__Work to complete__.
(1) Write out the passage on research validity word for word, starting with "One threat to" and going on through "thus less useful.".
(2) In the passage on research validity, what does reliability refer to?
(3) Carry on the passage on research validity from its last sentence.

__Text excerpt__.
········

Learning Objectives
- Outline the four potential threats to the validity of research and discuss how they may make it difficult to accurately interpret research findings.
- Describe how confounding may reduce the internal validity of an experiment.
- Explain how generalization, replication, and meta-analyses are used to assess the external validity of research findings.
Good research is valid research. When research is valid, the conclusions drawn by the researcher are legitimate. For instance, if a researcher concludes that participating in psychotherapy reduces anxiety, or that taller people are smarter than shorter people, the research is valid only if the therapy really works or if taller people really are smarter. Unfortunately, there are many threats to the validity of research, and these threats may sometimes lead to unwarranted conclusions. Often, and despite researchers’ best intentions, some of the research reported on websites as well as in newspapers, magazines, and even scientific journals is invalid. Validity is not an all-or-nothing proposition, which means that some research is more valid than other research. Only by understanding the potential threats to validity will you be able to make knowledgeable decisions about the conclusions that can or cannot be drawn from a research project. There are four major types of threats to the validity of research, and informed consumers of research are aware of each type.
Threats to the Validity of Research
- Threats to construct validity. Although it is claimed that the measured variables measure the conceptual variables of interest, they actually may not.
- Threats to statistical conclusion validity. Conclusions regarding the research may be incorrect because no statistical tests were made or because the statistical tests were incorrectly interpreted.
- Threats to internal validity. Although it is claimed that the independent variable caused the dependent variable, the dependent variable actually may have been caused by a confounding variable.
- Threats to external validity. Although it is claimed that the results are more general, the observed effects may actually only be found under limited conditions or for specific groups of people. (Stangor, 2011)
One threat to valid research occurs when there is a threat to construct validity. Construct validity refers to the extent to which the variables used in the research adequately assess the conceptual variables they were designed to measure. One requirement for construct validity is that the measure be reliable, where reliability refers to the consistency of a measured variable. A bathroom scale is usually reliable, because if we step on and off it a couple of times the scale will consistently measure the same weight every time. Other measures, including some psychological tests, may be less reliable, and thus less useful.

········

__Dataset content__.
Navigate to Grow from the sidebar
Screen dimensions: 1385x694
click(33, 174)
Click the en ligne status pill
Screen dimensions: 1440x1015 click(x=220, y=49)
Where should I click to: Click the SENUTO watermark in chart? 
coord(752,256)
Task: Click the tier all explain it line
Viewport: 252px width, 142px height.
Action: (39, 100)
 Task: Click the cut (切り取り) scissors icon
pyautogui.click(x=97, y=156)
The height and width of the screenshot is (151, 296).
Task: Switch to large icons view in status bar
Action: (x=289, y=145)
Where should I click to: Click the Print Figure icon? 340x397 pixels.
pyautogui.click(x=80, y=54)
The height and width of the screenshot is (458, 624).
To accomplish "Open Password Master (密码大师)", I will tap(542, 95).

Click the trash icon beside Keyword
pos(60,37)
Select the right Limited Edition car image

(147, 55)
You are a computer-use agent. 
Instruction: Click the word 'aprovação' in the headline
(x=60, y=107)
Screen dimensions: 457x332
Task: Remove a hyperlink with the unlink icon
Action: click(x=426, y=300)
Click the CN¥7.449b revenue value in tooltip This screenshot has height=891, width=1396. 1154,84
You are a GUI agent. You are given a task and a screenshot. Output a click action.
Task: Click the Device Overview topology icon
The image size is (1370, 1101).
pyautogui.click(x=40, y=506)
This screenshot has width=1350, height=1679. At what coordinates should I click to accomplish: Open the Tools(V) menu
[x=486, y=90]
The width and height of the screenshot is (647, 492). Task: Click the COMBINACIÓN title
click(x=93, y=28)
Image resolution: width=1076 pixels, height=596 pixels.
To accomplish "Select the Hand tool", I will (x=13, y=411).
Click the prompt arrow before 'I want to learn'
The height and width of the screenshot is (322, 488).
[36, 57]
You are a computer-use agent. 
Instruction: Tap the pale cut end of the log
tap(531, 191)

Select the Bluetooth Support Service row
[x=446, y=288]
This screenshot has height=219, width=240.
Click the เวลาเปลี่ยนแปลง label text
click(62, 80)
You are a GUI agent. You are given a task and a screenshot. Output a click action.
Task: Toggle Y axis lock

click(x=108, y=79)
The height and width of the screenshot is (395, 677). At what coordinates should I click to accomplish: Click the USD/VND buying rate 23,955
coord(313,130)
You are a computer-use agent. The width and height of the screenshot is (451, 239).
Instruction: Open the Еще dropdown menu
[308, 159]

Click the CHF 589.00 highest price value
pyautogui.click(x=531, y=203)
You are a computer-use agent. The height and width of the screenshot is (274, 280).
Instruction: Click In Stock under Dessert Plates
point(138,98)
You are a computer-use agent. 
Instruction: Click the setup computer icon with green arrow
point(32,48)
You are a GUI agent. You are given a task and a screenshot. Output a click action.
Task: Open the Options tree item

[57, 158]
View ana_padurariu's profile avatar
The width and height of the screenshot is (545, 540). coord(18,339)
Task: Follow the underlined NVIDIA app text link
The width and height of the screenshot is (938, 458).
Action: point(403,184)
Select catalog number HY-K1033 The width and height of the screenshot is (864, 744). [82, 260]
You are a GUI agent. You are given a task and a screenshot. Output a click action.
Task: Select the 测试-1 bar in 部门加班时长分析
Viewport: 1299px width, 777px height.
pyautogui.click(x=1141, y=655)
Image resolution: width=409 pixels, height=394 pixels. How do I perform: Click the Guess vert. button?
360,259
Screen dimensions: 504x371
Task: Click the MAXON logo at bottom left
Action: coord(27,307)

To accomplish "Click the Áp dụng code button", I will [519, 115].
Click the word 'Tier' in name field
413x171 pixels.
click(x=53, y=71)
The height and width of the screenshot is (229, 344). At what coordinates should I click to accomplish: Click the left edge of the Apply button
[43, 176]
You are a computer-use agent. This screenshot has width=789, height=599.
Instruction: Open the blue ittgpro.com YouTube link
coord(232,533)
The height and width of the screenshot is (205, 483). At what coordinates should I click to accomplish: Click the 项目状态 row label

········

__Exercise results__.
(1)
One threat to valid research occurs when there is a threat to construct validity. Construct validity refers to the extent to which the variables used in the research adequately assess the conceptual variables they were designed to measure. One requirement for construct validity is that the measure be reliable, where reliability refers to the consistency of a measured variable. A bathroom scale is usually reliable, because if we step on and off it a couple of times the scale will consistently measure the same weight every time. Other measures, including some psychological tests, may be less reliable, and thus less useful.

(2) The consistency of a measured variable.

(3)
Normally, we can assume that the researchers have done their best to assure the construct validity of their measures, but it is not inappropriate for you, as an informed consumer of research, to question this. It is always important to remember that the ability to learn about the relationship between the conceptual variables in a research hypothesis is dependent on the operational definitions of the measured variables. If the measures do not really measure the conceptual variables that they are designed to assess (e.g., if a supposed IQ test does not really measure intelligence), then they cannot be used to draw inferences about the relationship between the conceptual variables (Nunnally, 1978).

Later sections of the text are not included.